--- START ---

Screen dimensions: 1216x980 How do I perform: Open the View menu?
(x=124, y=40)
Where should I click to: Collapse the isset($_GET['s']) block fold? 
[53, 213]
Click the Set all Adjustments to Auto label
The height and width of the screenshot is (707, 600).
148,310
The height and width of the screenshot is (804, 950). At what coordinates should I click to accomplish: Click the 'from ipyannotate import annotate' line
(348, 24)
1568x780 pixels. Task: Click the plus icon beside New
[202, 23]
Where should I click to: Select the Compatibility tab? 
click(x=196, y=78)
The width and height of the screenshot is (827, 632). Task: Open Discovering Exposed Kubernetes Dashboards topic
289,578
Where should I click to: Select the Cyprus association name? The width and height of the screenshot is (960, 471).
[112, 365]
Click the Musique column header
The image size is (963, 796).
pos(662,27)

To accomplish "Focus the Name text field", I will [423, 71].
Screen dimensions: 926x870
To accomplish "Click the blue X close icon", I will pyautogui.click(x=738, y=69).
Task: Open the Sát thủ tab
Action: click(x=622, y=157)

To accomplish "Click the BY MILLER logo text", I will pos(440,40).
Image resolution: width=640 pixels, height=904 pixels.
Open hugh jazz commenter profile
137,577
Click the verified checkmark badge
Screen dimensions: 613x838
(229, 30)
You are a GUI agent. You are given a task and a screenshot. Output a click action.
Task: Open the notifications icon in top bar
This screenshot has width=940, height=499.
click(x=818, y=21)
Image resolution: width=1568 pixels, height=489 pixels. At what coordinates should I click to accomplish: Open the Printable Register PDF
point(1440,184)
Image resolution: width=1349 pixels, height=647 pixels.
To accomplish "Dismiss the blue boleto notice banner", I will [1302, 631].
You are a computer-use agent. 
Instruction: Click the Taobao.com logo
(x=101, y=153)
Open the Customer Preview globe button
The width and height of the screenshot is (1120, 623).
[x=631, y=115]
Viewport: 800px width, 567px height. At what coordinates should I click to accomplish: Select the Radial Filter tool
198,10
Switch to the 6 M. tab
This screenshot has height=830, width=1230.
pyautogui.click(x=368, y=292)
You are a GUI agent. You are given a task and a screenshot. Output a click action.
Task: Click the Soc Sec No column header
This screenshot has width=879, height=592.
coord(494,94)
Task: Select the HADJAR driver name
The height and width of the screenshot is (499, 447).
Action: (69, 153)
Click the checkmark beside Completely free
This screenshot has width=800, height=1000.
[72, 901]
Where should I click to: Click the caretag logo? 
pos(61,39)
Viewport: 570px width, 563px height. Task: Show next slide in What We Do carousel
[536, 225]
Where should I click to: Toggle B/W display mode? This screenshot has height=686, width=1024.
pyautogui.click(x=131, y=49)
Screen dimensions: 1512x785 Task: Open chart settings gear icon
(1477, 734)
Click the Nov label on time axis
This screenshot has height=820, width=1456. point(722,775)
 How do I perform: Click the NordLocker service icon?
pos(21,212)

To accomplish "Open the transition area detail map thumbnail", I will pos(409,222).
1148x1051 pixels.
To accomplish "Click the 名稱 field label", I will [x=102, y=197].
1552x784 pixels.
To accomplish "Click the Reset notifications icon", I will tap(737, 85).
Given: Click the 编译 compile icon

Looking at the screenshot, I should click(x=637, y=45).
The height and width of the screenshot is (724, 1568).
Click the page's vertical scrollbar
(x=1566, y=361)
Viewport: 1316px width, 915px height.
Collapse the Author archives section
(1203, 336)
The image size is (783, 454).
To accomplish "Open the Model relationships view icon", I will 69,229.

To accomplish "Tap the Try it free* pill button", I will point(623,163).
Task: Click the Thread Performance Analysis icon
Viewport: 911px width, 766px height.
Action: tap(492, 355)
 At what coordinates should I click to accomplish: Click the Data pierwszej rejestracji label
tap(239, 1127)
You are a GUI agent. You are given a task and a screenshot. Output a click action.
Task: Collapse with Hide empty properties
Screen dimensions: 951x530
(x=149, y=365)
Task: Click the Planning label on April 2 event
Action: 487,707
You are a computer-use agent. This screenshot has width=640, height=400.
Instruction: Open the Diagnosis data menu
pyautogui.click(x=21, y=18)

--- END ---

Whenever a line of the data contains "button", it counts; state how many such lines there are, with nothing added.

2